> Apply what you read
1. Which institute does Mayor Sadiq Khan cite in the Brexit passage?
2. Write out everything in the Brexit passage from "But that aside, Brexit" down to "and EU umbrella.".
3. Write what comes next in the Brexit passage, starting after its final sentence.

As well as the Sarajevo Shift of EU investment and infrastructure to the Balkans, beyond merely Brussels and Strasbourg overbuild, plus key projects such as the Messina bridge being revived and Bari port, the main UN aid hub, and bridge-tunnel to link the Italy (beyond the Mafiosi banks Khun Sutapa cites) and peace and propserity for the Greater Balkans region through to the Caucasus nations of Georgia and Armenia.

Already the EU has passed the latest phase of the hispeed rail integration and in June EU-wide mobile phone roaming caps and town wifi by 2020. But Mayor Sadiq Khan cites the Crick Institute of Life Sciences and Pharma UK under siege from EU regional missions from Hesse or Paris or Berlin to court UK industry relocations.

## Spain and Brexit ##

But such EU policies are few and far between, and the need for substantial EU reform beyond mobile phone tweaks is clear. the PM Cameron tweaks a fumbled opportunity. If the lavishly-funded alphabet soup of EU and IMF insitutions failed to predict or prevent or ameliorate the 2008 recession or collapse of Syria and refugee deaths in the Mediterranean then clearly something is wrong.

But that aside, Brexit more realistically could reveal not the breakup of the EU - but rather the breakup of the UK, with a second Scottish Independence referendum announced, and for a Scotland in EU, not a Joxit. Plus the aforementioned hard border issue with Eire and Northern Ireland and fears of a Semtexit could be completely swept away in a United Ireland. The Ulster election earlier this month means the first nationalist majority and Sinn Fein's louder call for Ireland's unity under both the Eire and EU umbrella.

> Study material
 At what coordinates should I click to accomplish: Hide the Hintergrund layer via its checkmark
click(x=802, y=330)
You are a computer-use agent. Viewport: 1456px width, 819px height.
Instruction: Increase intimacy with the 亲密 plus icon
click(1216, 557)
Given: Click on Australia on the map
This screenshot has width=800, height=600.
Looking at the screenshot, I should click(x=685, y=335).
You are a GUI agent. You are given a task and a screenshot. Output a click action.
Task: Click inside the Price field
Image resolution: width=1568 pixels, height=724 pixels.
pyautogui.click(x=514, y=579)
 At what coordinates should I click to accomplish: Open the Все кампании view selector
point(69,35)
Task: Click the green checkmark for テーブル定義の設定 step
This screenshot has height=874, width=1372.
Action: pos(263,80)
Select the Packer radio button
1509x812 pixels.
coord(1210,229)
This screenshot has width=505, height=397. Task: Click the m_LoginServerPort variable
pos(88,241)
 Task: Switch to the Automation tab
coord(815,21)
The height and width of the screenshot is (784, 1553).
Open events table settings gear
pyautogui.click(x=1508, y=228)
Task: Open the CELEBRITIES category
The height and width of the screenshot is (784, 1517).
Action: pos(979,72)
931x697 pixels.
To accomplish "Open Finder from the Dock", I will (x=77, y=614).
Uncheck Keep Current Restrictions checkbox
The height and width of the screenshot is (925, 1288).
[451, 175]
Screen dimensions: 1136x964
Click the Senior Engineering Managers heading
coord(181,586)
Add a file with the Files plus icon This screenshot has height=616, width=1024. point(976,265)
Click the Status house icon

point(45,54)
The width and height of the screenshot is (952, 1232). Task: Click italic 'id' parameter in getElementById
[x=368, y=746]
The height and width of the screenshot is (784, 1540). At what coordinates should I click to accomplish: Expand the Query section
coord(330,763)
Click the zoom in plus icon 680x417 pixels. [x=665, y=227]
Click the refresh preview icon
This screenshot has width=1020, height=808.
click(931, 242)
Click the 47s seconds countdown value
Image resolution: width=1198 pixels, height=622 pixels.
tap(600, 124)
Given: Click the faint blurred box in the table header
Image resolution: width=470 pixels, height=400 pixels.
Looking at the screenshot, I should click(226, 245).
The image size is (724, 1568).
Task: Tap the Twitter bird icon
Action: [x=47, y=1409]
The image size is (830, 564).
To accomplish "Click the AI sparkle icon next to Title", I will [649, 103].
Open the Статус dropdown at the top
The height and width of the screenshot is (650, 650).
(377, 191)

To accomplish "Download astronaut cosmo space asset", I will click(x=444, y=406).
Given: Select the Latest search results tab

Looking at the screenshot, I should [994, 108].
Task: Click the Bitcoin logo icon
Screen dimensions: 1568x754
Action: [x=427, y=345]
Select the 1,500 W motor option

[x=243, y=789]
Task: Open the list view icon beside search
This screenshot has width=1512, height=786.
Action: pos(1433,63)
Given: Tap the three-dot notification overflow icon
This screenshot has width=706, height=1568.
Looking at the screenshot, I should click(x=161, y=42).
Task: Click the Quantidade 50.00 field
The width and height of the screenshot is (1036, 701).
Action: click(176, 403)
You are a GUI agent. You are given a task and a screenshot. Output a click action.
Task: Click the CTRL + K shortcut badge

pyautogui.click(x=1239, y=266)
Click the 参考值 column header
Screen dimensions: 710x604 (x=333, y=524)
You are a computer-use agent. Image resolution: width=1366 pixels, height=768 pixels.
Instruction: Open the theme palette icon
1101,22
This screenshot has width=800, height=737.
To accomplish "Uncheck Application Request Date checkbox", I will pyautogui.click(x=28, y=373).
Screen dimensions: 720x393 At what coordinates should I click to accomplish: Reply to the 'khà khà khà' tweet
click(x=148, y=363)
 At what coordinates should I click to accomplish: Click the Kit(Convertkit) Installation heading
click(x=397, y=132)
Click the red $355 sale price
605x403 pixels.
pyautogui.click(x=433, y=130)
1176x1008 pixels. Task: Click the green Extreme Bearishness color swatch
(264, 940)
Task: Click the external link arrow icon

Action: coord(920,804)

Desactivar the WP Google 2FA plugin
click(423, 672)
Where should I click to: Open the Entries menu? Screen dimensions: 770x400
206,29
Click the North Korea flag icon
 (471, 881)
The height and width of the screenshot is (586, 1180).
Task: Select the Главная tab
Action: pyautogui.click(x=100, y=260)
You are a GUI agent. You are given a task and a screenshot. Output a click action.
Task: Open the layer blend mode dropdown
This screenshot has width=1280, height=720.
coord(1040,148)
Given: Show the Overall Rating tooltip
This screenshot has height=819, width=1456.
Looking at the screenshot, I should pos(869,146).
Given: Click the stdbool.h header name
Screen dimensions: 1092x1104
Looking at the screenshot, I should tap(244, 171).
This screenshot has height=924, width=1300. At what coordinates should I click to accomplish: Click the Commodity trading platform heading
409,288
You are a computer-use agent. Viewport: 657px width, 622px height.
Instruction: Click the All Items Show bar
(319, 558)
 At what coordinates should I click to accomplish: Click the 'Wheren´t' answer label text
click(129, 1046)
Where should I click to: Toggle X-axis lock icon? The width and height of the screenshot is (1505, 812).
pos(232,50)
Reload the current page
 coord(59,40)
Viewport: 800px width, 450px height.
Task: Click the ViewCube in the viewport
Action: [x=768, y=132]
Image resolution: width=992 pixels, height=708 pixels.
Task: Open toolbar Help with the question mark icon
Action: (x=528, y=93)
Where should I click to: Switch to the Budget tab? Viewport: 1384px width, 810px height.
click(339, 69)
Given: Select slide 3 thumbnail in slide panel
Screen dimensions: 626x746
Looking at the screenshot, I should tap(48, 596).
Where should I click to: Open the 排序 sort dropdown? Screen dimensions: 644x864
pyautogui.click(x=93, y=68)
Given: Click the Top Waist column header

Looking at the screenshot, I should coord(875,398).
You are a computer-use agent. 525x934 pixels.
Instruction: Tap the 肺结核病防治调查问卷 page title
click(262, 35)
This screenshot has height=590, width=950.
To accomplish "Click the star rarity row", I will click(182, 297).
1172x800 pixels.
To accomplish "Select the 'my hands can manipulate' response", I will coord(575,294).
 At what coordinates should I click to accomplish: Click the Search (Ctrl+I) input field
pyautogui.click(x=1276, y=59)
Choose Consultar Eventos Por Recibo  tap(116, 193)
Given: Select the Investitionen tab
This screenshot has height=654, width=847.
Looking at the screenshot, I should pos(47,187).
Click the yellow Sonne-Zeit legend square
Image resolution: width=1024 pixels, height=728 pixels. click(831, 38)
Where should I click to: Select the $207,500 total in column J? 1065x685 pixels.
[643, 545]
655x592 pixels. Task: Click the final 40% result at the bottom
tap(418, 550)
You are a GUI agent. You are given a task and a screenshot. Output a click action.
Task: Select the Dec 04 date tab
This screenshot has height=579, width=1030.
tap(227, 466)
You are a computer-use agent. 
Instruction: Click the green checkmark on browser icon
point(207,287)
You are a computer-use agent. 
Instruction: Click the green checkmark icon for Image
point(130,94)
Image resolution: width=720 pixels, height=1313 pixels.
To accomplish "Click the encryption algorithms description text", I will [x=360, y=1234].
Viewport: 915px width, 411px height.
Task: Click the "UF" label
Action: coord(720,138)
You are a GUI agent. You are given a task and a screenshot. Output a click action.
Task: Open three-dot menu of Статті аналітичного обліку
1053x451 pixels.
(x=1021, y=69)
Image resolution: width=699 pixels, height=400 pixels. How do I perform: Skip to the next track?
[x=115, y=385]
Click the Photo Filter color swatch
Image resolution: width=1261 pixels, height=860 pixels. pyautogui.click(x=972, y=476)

> Outputs by task
1. The Crick Institute of Life Sciences.

2.
But that aside, Brexit more realistically could reveal not the breakup of the EU - but rather the breakup of the UK, with a second Scottish Independence referendum announced, and for a Scotland in EU, not a Joxit. Plus the aforementioned hard border issue with Eire and Northern Ireland and fears of a Semtexit could be completely swept away in a United Ireland. The Ulster election earlier this month means the first nationalist majority and Sinn Fein's louder call for Ireland's unity under both the Eire and EU umbrella.

3.
Thai tourists may even benefit from such a Brexit with no doubt Eire-Schengen discussions phased into a virtual visa for visits to UK from Eire.

While Spain's Brexit Unit forecasts major companies such as Banco Santander and at least two others suffering devaluation. Indeed Spain's GDP could fall by upto $6BN and hardship for the 800,000 UK residents in Spain.

While as Khun Sutapa notes, few are impressed by the Mafiosi performance of the Italian banks or State-riddled Chinese banks, Brexit means the financial markets will be a hotbed of speculation and uncertainty from London to Bangkok and beyond.

London and The City is the focal point of world financial services for the largest clearing banks, perhaps pipped only by Wall Street, but two-thirds of UK's 2.2M finance jobs are not based in London but spread around the regions and Europe.

So a Brexit tremor would shake the coffee cups on the boardroom table in skyscrapers around UK and Europe.

## EU centrifuge and The City ##

HSBC has been clear that passporting rights will benefit its Paris offices at the expense of Canary Wharf. While the EMA European Medicines Agency also headquartered in Docklands would relocate. While the banks of the Liffey have a rash of Euro-splodge skyscrapers in anticipation of further corporate relocations.

Bank of America has already moved its European HQ to Dublin and at least six other organisations including Chicago-based derivatives group CME and asset manager Legg Mason are reviewing sites in Dublin.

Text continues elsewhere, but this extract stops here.